A young Dallas, Texas woman whose limbs were amputated after contracting a severe bacterial infection plans to walk again. Whitney Mitchell, 20, is learning to adapt to life minus both arms and legs.  She can brush her teeth and feed herself.

She also types, spending a lot of time at her computer, blogging and making video journals. “I’m grateful that I’m alive, that I get to live my life,” she said. “Each moment I never take for granted.” She was just 18 years old in late 2010 when sepsis ravaged her body, causing it to shut off blood flow to her limbs. “Her hands were turning dark,” said her mother, Patricia Kirven. “And they were just, like, basically dying right before us.” Mitchell doesn’t remember much about that time, but her mother does. “And when Whitney was conscious, she still had the breathing tube in her mouth, and she would hold up her arm and she would mouth, ‘What’s wrong with my hands?’,” Kirven said. Nearly two years later, Mitchell spends much of her time in her room, a sanctuary papered in glossy magazine ads and posters of her favorite music stars. But she wants to get out — stand up and dance.

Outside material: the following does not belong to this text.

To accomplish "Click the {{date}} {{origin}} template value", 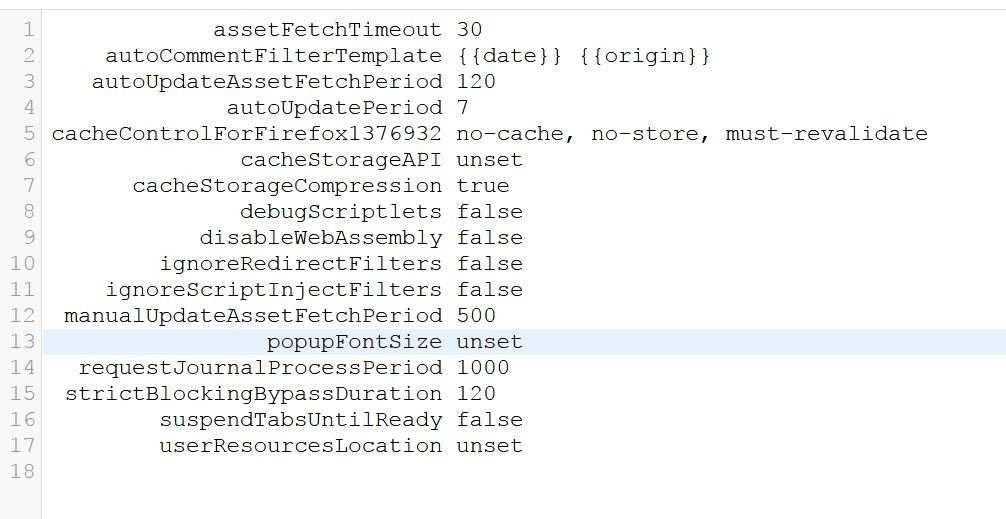I will pyautogui.click(x=583, y=56).
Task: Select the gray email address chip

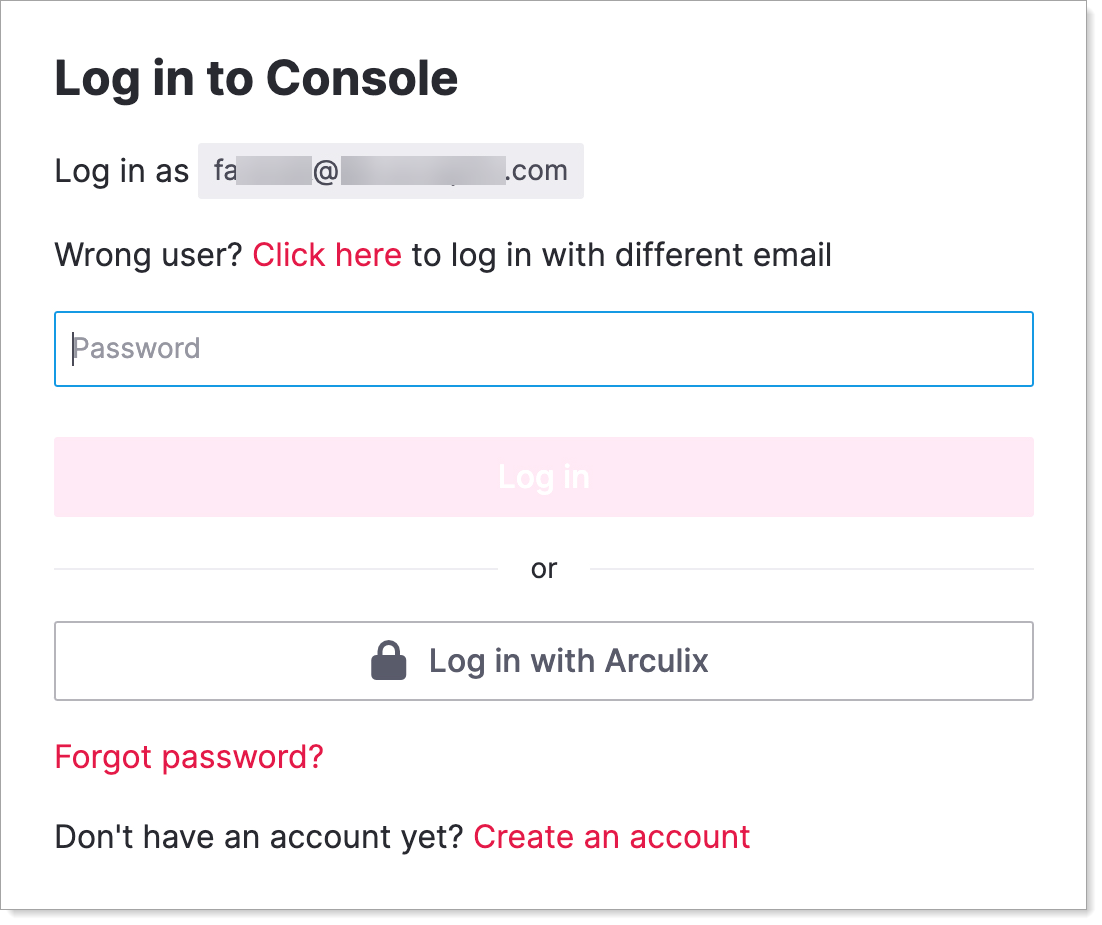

Mitchell has been that told it’s possible, but she needs more surgery.  Additional amputation of her legs would allow her to wear a prosthetic leg — a microprocessor-controlled knee and ankle. ”As long as she gets the right-fitting socket, the right alignment, the right components that will match her functional level, she’ll do great,” said Scott Williams, of Scott Sabolich Prosthetics and Research.

But there’s been a hiccup.

The surgery was scheduled for late September, but the surgeon unexpectedly backed out.  Now Mitchell is desperate to find another doctor. ”I’m trying to really stay positive and I know that I’ll find somebody to do my surgery,” she said. The prostheses would allow her to walk down ramps and over steps and perhaps even dance again — something she always loved to do before. While she waits for the surgery, Mitchell is working to strengthen her body. It takes a lot of energy to move prosthetics. It’s a lot to prepare for, but nothing like what she’s been through already, Mitchell said. “I’m amazed at how much strength I have sometimes,” she said. “Because I didn’t know I had it in me.”

Mitchell said she often thinks about using her experience to inspire other young people with disabilities and teenagers facing extraordinary life challenges and plans to be a motivational speaker.